Görev A: Kayıtlarda "Task: Choose the Bethesda bar" satırından "Action: [204, 171]" satırına kadar uzanan kısmı (iki uç dahil), "row label" ifadesini "row title" ile değiştirip geri kalan her şeyi aynen bırakarak yeniden yazar mısın?

====

Vladimir Putin, Donald Trump'ın yeniden ABD Başkanı olmasından memnun ama bu memnuniyeti açık bir zafer havasına çevirmemeye dikkat ediyor. Her hamlesini dikkatle seçiyor. Zira bu yeni dönem, Rusya için sadece askeri değil diplomatik ve psikolojik üstünlük savaşı anlamına da geliyor.
Vladimir Putin, Donald Trump'ın ABD başkanlığına dönüşünü memnuniyetle karşılasa da bu memnuniyeti aleni bir şekilde dillendirmemeye çalıştı. Ancak iki lider de açık bir şekilde Ukrayna'daki savaşa çözüm bulma yönünde niyetlerini yinelediler.

====

Görev B: Putin ve Trump'la ilgili metne göre iki lider hangi konuda çözüm bulma niyetlerini açıkça yineledi?

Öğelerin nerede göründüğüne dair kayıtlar
====

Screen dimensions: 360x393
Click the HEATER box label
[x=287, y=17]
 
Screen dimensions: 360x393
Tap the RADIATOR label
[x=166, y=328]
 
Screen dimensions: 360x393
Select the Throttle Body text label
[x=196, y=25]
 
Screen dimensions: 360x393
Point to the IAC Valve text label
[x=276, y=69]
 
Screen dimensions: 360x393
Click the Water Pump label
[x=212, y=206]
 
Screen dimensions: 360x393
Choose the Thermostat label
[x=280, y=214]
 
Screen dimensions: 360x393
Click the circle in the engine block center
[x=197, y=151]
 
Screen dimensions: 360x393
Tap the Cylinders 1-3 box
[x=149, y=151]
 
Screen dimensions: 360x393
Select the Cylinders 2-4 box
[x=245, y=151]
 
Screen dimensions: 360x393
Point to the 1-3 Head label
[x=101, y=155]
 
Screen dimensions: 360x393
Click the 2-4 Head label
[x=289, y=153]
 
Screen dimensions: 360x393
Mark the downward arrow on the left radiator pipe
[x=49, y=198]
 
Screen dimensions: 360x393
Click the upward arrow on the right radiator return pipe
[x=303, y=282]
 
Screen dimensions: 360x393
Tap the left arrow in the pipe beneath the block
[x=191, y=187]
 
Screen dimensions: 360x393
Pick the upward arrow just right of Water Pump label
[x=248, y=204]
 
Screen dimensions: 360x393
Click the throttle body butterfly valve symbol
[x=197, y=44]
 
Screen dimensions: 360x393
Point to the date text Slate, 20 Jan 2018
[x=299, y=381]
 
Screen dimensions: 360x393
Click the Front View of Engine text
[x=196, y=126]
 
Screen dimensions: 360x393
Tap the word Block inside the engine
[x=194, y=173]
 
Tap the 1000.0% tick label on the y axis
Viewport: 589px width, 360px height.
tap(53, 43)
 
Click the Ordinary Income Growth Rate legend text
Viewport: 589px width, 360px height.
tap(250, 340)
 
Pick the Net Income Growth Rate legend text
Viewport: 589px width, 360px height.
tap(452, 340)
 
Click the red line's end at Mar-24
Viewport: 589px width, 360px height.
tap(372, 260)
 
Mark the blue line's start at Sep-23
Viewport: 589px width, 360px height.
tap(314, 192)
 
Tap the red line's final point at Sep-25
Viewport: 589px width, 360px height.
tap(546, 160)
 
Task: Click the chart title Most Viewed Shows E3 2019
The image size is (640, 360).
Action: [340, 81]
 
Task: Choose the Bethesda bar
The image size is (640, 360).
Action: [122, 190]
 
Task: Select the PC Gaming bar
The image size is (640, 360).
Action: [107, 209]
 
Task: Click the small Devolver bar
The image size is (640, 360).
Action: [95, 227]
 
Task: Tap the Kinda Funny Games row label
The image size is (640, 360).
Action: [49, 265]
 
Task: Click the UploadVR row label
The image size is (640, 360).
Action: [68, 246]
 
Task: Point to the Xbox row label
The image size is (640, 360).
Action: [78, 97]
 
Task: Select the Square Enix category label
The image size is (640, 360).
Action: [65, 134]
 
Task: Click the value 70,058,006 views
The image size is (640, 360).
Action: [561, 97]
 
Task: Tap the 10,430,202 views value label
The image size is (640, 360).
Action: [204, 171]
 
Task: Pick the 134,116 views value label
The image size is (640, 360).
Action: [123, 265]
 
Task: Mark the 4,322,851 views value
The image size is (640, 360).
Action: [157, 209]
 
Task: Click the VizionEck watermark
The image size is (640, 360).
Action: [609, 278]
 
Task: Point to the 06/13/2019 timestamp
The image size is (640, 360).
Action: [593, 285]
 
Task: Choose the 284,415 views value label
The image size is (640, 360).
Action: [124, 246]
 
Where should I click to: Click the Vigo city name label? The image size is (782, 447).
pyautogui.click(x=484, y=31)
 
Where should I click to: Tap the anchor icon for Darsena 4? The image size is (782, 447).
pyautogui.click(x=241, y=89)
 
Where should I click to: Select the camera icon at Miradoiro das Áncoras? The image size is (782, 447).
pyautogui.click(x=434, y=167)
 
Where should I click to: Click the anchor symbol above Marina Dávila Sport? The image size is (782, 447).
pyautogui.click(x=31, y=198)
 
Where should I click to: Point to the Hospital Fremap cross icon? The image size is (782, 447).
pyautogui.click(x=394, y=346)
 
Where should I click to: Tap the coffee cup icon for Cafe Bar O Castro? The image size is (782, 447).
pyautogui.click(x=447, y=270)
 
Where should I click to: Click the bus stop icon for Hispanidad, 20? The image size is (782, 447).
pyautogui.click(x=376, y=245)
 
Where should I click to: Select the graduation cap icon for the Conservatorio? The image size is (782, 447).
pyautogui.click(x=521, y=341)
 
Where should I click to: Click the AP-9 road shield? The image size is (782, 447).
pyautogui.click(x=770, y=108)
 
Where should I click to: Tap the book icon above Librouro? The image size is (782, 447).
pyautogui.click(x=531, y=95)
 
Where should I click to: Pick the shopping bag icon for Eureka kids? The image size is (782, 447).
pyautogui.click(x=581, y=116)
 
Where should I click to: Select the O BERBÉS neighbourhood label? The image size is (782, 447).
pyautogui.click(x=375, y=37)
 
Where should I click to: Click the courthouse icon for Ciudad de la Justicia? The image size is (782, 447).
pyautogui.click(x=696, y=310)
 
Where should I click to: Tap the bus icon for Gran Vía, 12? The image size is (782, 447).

====

Tam çıktı A:
Task: Choose the Bethesda bar
The image size is (640, 360).
Action: [122, 190]
 
Task: Select the PC Gaming bar
The image size is (640, 360).
Action: [107, 209]
 
Task: Click the small Devolver bar
The image size is (640, 360).
Action: [95, 227]
 
Task: Tap the Kinda Funny Games row title
The image size is (640, 360).
Action: [49, 265]
 
Task: Click the UploadVR row title
The image size is (640, 360).
Action: [68, 246]
 
Task: Point to the Xbox row title
The image size is (640, 360).
Action: [78, 97]
 
Task: Select the Square Enix category label
The image size is (640, 360).
Action: [65, 134]
 
Task: Click the value 70,058,006 views
The image size is (640, 360).
Action: [561, 97]
 
Task: Tap the 10,430,202 views value label
The image size is (640, 360).
Action: [204, 171]

Tam çıktı B: Ukrayna'daki savaşa çözüm bulma konusunda.